KUALA LUMPUR (Feb 24): CCM Duopharma Biotech Bhd's net profit for the fourth quarter ended Dec 31, 2016 (4QFY16) fell 35.3% to RM9.93 million, from RM15.34 million a year earlier.
Revenue dropped 17.2% to RM74.03 million from RM89.40 million in 4QFY15, the pharmaceutical group said in a filing to Bursa Malaysia.
For the full financial year, CCM posted net profit of RM27.81 million, down 22.1% from RM35.70 million in FY15. The group attributed the decline to changes in product mix and increase in production costs due to foreign exchange (forex), which in turn resulted in lower gross margin.

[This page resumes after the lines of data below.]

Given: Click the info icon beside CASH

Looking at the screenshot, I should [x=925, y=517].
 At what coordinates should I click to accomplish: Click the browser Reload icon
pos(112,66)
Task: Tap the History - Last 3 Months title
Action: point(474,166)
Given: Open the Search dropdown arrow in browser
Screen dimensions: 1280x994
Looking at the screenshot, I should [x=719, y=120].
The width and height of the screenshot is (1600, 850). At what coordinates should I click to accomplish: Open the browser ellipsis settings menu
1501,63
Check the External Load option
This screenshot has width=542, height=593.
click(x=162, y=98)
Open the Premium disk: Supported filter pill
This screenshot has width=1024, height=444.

Revenue rose 16% to RM312.94 million from RM269.79 million in FY15, boosted by full-year contributions from recently acquired subsidiaries compared to seven-month contribution in FY15.
CCM announced a final single tier dividend of 4 sen per share for FY16, which will be paid on June 23, 2017.
CCM expects demand in the pharmaceutical industry to remain stable although it noted that business momentum will continue being pressured by the weak ringgit.
"Demand in pharmaceutical industry is expected to remain stable for [the] current financial year, despite business momentum facing increasing challenges arising from weakened ringgit, which affects our production and operational costs," it said.
Additionally, persistent forex volatility and uncertainties in the economy may further put pressure on its manufacturing margins, the group said.
"In view of [the] current challenging environment and barring further unforeseen development, the group is cautiously optimistic to achieve a satisfactory performance for [FY17]," it added.
CCM's share price closed 0.5% lower at RM2.23 for a market capitalisation of RM622.08 million.